3. nesil MBR’lardaki ana hedefler membran akısını ve kapasitesini artırabilmek, sistem SRT ve MLSS’ini azaltabilmek ve toplam maliyeti optimize edebilmek olmuştur. 3. nesil MBR’larda üretici firmalarla birlikte, artık arıtma tesisi işletmecileri ve mühendislik-danışmanlık firmaları da aktif rol oynamaya başlamıştır. Daha düşük MLSS konsantrasyonları (10,000 mg/L civarı) çalışılması ile süzüntü suyu akısını da artmıştır.

Gerekli biyolojik proses kinetiğinin yakalanması açısından azaltılan MLSS ve SRT 3. nesil MBR’ların temel özelliğidir. Ancak bu olumlu değişiklikler diğer yandan bazı proses ve tasarım olumsuzlukları da meydana getirmiştir. Azaltılan SRT, daha yakın ve etkin proses kontrolü gerektirip, günlük organik yükleme varyasyonlarının etkisi açısından problemler çıkarabilmektedir. Daha düşük MLSS ile çalışmak membran ekipman maliyetini azaltmakta ve pik debileri karşılayabilme kapasitesini artırmaktadır. Ancak aynı zamanda da gerekli reaktör hacmini ve üretilen atık çamurun hacmini artırmaktadır.

Günümüzde, uygulanan sistem kapasiteleri açısından düşünüldüğünde artık 4. nesile girmekte olduğumuz, son birkaç yıl içinde inşa edilen veya tasarımı yapılmakta olan MBR’lara bakıldığında uygulanan toplam sayıyla birlikte aynı zamanda çok daha büyük orandaki debileri arıtacak MBR’ların da arttığı söylenebilir. Bunun sonucu olarak satış pazarının eksponansiyel artması üretici firma sayısını artırmış ve rekabeti de geliştirmiştir.

Teorik Altyapı

Membran biyoreaktör (MBR) teknolojisi son yıllarda hem evsel hem de endüstriyel ölçekte geniş bir kullanım alanına sahip olup kullanımı yaygınlaşmaktadır. Bu arıtma sisteminde biyolojik arıtma sonrasında arıtılan su bir membran filtrasyon malzemesi ile filtre edilmektedir. MBR sistemi sayesinde klasik arıtma sistemlerine göre daha iyi çıkış suyu kalitesi elde edilmekte, tesiste alan tasarrufu sağlanmakta ve düşük bekleme süresinde (HRT) ve yüksek çamur yaşlarında çalışılabilmektedir. Ayrıca, MBR’lerde daha yüksek oranda askıda katı madde (AKM) giderimi olmaktadır.

■ **Sağlanan veriler**
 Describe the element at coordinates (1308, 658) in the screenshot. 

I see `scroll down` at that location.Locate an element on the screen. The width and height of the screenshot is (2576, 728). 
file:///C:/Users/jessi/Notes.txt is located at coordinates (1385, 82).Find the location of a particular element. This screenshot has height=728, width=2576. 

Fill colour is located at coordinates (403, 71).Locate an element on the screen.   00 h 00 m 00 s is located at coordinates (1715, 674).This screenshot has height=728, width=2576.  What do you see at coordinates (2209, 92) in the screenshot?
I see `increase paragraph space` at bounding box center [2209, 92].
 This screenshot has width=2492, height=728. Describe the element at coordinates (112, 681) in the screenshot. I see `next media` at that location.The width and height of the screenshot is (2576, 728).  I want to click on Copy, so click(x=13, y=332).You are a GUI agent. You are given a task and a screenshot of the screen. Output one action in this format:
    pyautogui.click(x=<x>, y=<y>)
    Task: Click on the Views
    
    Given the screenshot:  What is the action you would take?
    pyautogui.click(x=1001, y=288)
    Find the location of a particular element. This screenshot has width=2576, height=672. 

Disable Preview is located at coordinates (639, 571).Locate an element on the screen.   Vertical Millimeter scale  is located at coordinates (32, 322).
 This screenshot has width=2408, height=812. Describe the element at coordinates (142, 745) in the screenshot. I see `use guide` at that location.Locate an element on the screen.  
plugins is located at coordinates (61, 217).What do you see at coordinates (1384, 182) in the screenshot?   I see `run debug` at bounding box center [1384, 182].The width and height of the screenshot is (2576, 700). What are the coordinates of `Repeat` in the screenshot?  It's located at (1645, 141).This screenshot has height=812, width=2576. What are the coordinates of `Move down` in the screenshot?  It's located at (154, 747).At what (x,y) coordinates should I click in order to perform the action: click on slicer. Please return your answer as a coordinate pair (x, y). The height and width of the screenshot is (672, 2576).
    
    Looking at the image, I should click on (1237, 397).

■ **Görev koşulları**
Aşağıdaki ifadeler MBR teknolojisi üzerine olan alıntıyla uyuşuyor mu? Her birine evet ya da hayır deyin ve kararı belirleyen sözcükleri alıntıdan değiştirmeden aktarın.
1. 3. nesil MBR'larda yaklaşık 10,000 mg/L'lik daha düşük MLSS konsantrasyonlarıyla çalışılması süzüntü suyu akısını artırmıştır.
2. Daha düşük MLSS ile çalışmak gerekli reaktör hacmini küçültür.
3. Satış pazarının hızla büyümesi üretici firma sayısını azaltmıştır.

■ **Yanıt**
1. Evet: "Daha düşük MLSS konsantrasyonları (10,000 mg/L civarı) çalışılması ile süzüntü suyu akısını da artmıştır."
2. Hayır: "Ancak aynı zamanda da gerekli reaktör hacmini ve üretilen atık çamurun hacmini artırmaktadır."
3. Hayır: "Bunun sonucu olarak satış pazarının eksponansiyel artması üretici firma sayısını artırmış ve rekabeti de geliştirmiştir."